What the task asks: Continue the e2e test infrastructure discussion below from the point where its last message stops.

--- BEGIN Provided text ---

Re: [DISCUSS] e2e test infrastructure

Otto Fowler Wed, 29 Nov 2017 11:29:39 -0800

So we will just have a :

ZK container
Kafka Container
HDFS Container


and not deploy any metron stuff to them in the docker setup, the test
itself will deploy what it needs and cleanup?


On November 29, 2017 at 11:53:46, Ryan Merriman ([email protected]) wrote:

“I would feel better using docker if each docker container only had the
base services, and did not require a separate but parallel deployment path
to ambari”

This exactly how it works. There is a container for each base service, just
like we now have an in-memory component for each base service. There is
also no deployment path to Ambari. Ambari is not involved at all.

>From a client perspective (our e2e/integration tests in this case) there
really is not much of a difference. At the end of the day services are up
and running and available on various ports.

Also there is going to be maintenance required no matter what approach we
decide on. If we add another ES template that needs to be loaded by the
MPack, our e2e/integration test infrastructure will also have to load that
template. I have had to do this with our current integration tests.

> On Nov 29, 2017, at 9:38 AM, Otto Fowler <[email protected]> wrote:
>
> So the issue with metron-docker is that it is all custom setup for metron
components, and understanding how to maintain it when you make changes to
the system is difficult for the developers.

--- END Provided text ---
--- BEGIN Records shown ---

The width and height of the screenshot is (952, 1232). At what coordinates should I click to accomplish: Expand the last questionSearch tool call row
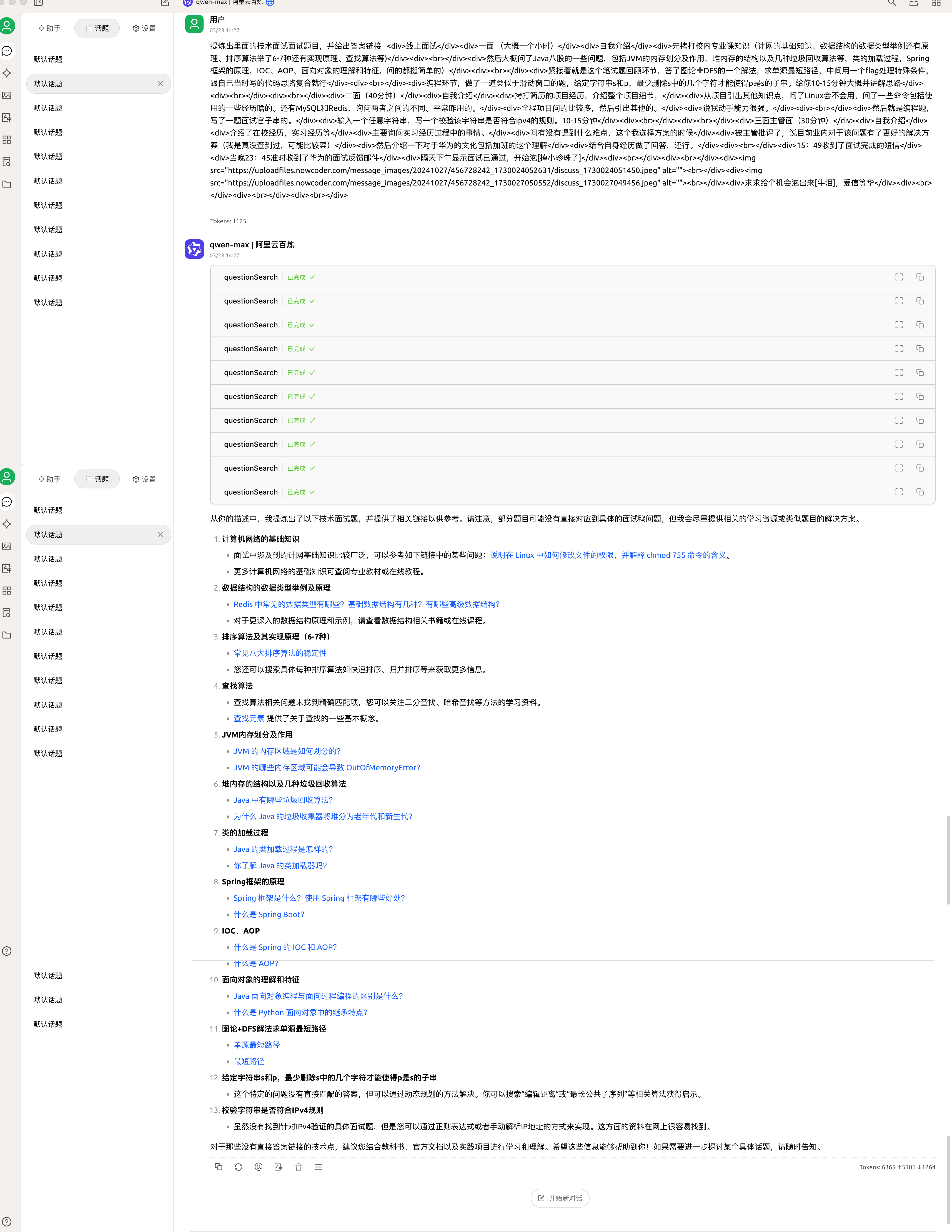pyautogui.click(x=251, y=492)
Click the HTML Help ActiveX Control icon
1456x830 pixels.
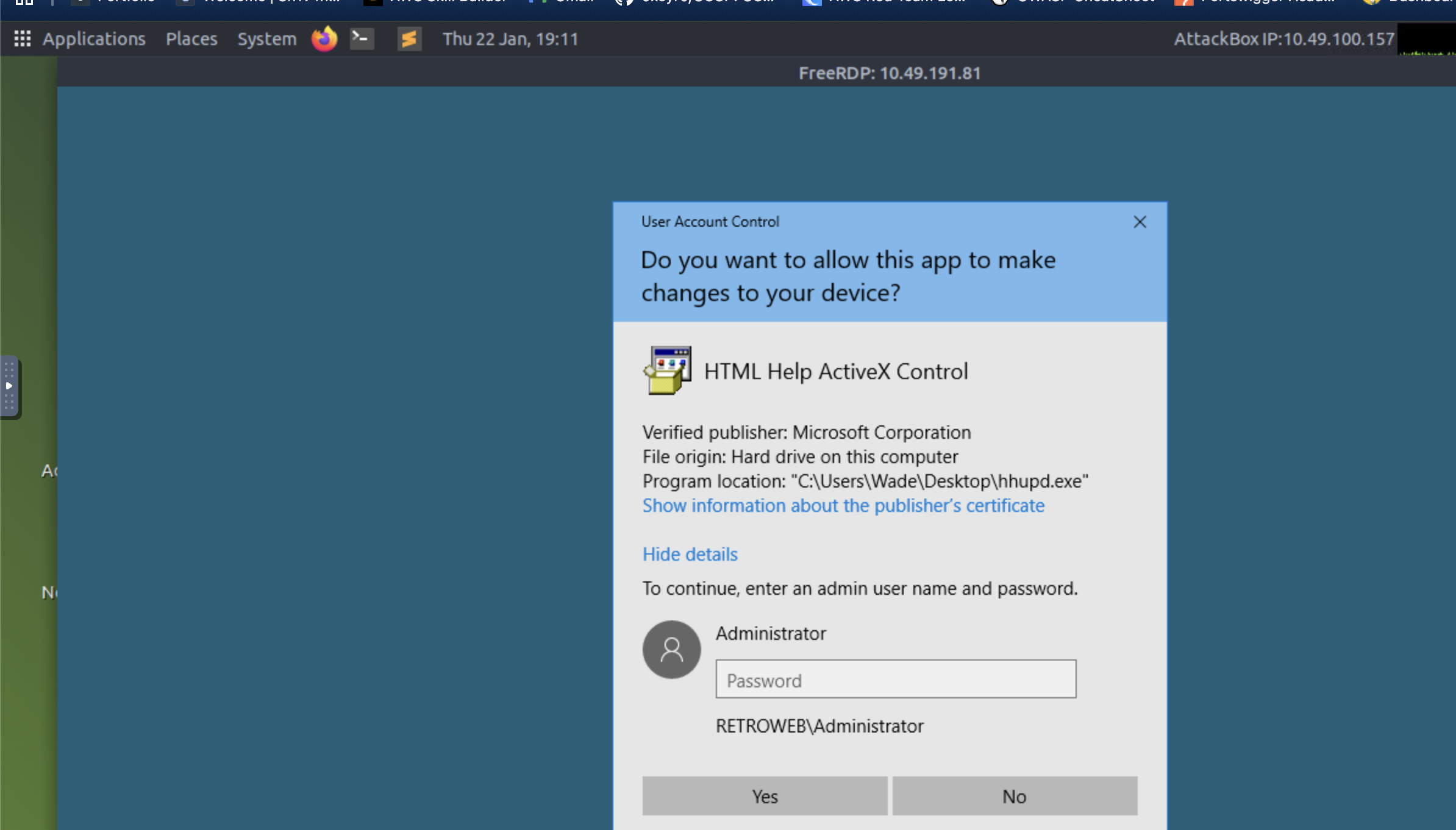[x=668, y=371]
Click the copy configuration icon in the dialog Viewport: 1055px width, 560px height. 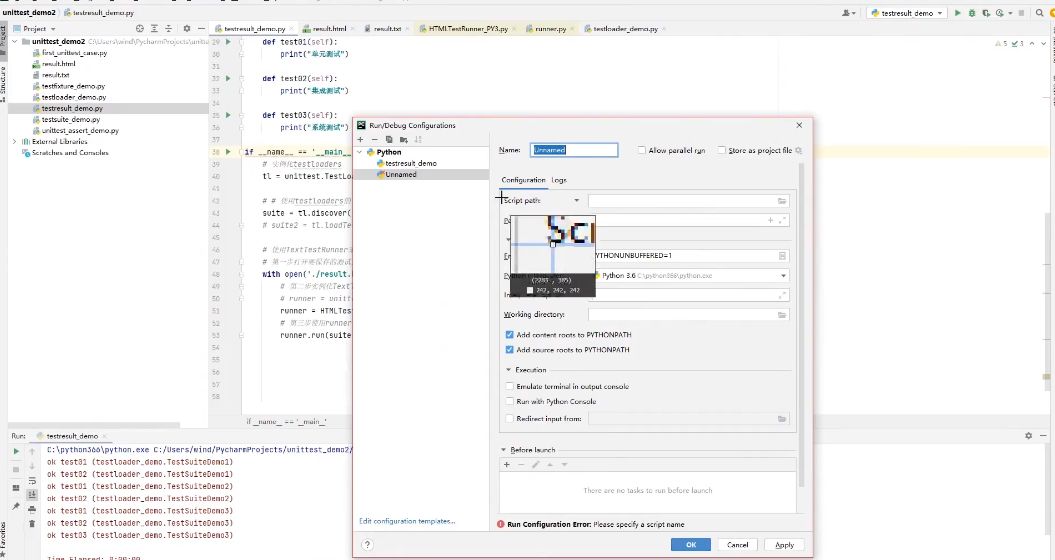click(x=388, y=139)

--- END Records shown ---

The result:
> This is a particular issue to me, because I would have to re-write a big
chunk of it to accommodate 777.
>
> I would feel better using docker if each docker container only had the
base services, and did not require a separate but parallel deployment path
to ambari. That is to say if the docker components
> were functional equivalent and limited to the in memory components
functionality and usage. I apologize if that is in fact what you are
getting at.
>
> Then we could move the integrations and e2e to them.
>
>
>
>> On November 29, 2017 at 10:00:20, Ryan Merriman ([email protected])
wrote:
>>
>> Thanks for the feedback so far everyone. All good points.
>>
>> Otto, if we did decide to go down the Docker route, we could
>> use /master/metron-contrib/metron-docker as a starting point. The reason
I
>> initially create that module was to support Management UI testing
because
>> full dev was unusable for that purpose at that time. This is the same
use
>> case. A lot of the work has already been done but we would need to
review
>> it and bring it up to date with the current state of master. Once we get
>> it to a point where we can manually spin up the Docker environment and
get
>> the e2e tests to pass, we would then need to add it into our Travis
>> workflow.
>>
>> Mike, yes this is one of the options I listed at the start of the
discuss
>> thread although I'm not sure I agree with the Docker disadvantages you
>> list. We could use a similar approach for HDFS in Docker by setting it
to
>> local FS and creating a shared volume that all the containers have
access
>> to. I've also found that Docker Compose makes the networking part much
>> easier. What other advantages would in-memory components in separate
>> process offer us that you can think of? Are there other disadvantages
with
>> using Docker?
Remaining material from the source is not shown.